Yes, but only if there is a clear and identifiable exposure to changes in foreign exchange rates. Therefore, hedge accounting is permitted if (a) the equity instrument is not traded on an exchange (or in another established marketplace) where trades are denominated in the same currency as the functional currency of Entity A and (b) dividends to Entity A are not denominated in that currency. Thus, if a share is traded in multiple currencies and one of those currencies is the functional currency of the reporting entity, hedge accounting for the foreign currency component of the share price is not permitted.
If so, could the forward exchange contract be designated as a hedging instrument in a hedge of the foreign exchange risk associated with the portion of the fair value of the shares up to FC750 in foreign currency?
Yes. IAS 39 permits designating a portion of the cash flow or fair value of a financial asset as the hedged item if effectiveness can be measured (IAS 39.81). Therefore, Entity A may designate the forward exchange contract as a hedge of the foreign exchange risk associated with only a portion of the fair value of the shares in foreign currency. It could either be designated as a fair value hedge of the foreign exchange exposure of FC750 associated with the shares or as a cash flow hedge of a forecast sale of the shares, provided the timing of the sale is identified. Any variability in the fair value of the shares in foreign currency would not affect the assessment of hedge effectiveness unless the fair value of the shares in foreign currency was to fall below FC750.
F.2.20 Hedge accounting: stock index
An entity may acquire a portfolio of shares to replicate a stock index and a put option on the index to protect itself from fair value losses. Does IAS 39 permit designating the put on the stock index as a hedging instrument in a hedge of the portfolio of shares?
No. If similar financial instruments are aggregated and hedged as a group, IAS 39.83 states that the change in fair value attributable to the hedged risk for each individual item in the group is expected to be approximately proportional to the overall change in fair value attributable to the hedged risk of the group. In the scenario above, the change in the fair value attributable to the hedged risk for each individual item in the group (individual share prices) is not expected to be approximately proportional to the overall change in fair value attributable to the hedged risk of the group.

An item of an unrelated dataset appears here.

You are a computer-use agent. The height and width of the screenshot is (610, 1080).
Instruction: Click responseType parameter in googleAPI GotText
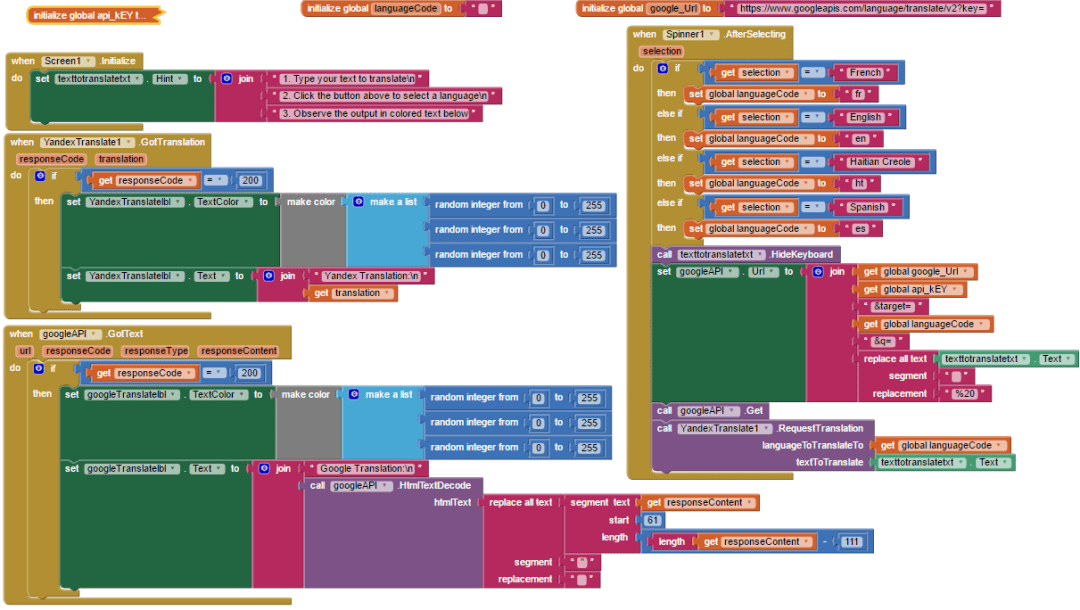[155, 351]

F.2.21 Hedge accounting: netting of assets and liabilities
May an entity group financial assets together with financial liabilities for the purpose of determining the net cash flow exposure to be hedged for hedge accounting purposes?
An entity’s hedging strategy and risk management practices may assess cash flow risk on a net basis but IAS 39.84 does not permit designating a net cash flow exposure as a hedged item for hedge accounting purposes. IAS 39.AG101 provides an example of how a bank might assess its risk on a net basis (with similar assets and liabilities grouped together) and then qualify for hedge accounting by hedging on a gross basis.
F.3 Hedge accounting
F.3.1 Cash flow hedge: fixed interest rate cash flows
An entity issues a fixed rate debt instrument and enters into a receive-fixed, pay-variable interest rate swap to offset the exposure to interest rate risk associated with the debt instrument. Can the entity designate the swap as a cash flow hedge of the future interest cash outflows associated with the debt instrument?

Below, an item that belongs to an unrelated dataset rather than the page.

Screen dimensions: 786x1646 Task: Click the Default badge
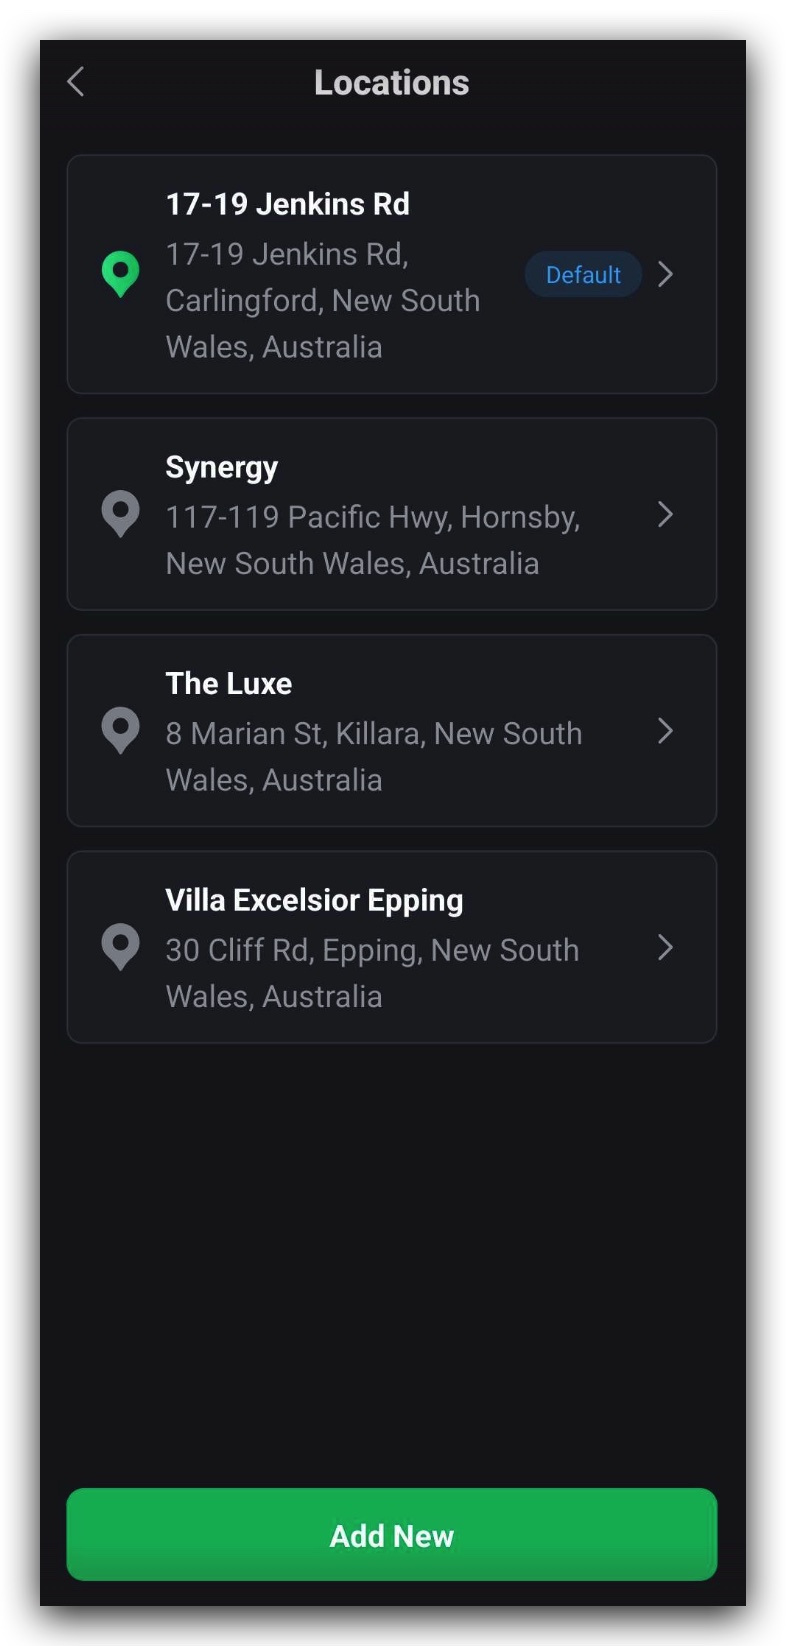[x=583, y=274]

No. IAS 39.86(b) states that a cash flow hedge is ‘a hedge of the exposure to variability in cash flows’. In this case, the issued debt instrument does not give rise to any exposure to variability in cash flows since the interest payments are fixed. The entity may designate the swap as a fair value hedge of the debt instrument, but it cannot designate the swap as a cash flow hedge of the future cash outflows of the debt instrument.
F.3.2 Cash flow hedge: reinvestment of fixed interest rate cash flows
An entity manages interest rate risk on a net basis. On 1 January 2001, it forecasts aggregate cash inflows of CU100 on fixed rate assets and aggregate cash outflows of CU90 on fixed rate liabilities in the first quarter of 2002. For risk management purposes it uses a receive-variable, pay-fixed Forward Rate Agreement (FRA) to hedge the forecast net cash inflow of CU10. The entity designates as the hedged item the first CU10 of cash inflows on fixed rate assets in the first quarter of 2002. Can it designate the receive-variable, pay-fixed FRA as a cash flow hedge of the exposure to variability to cash flows in the first quarter of 2002 associated with the fixed rate assets?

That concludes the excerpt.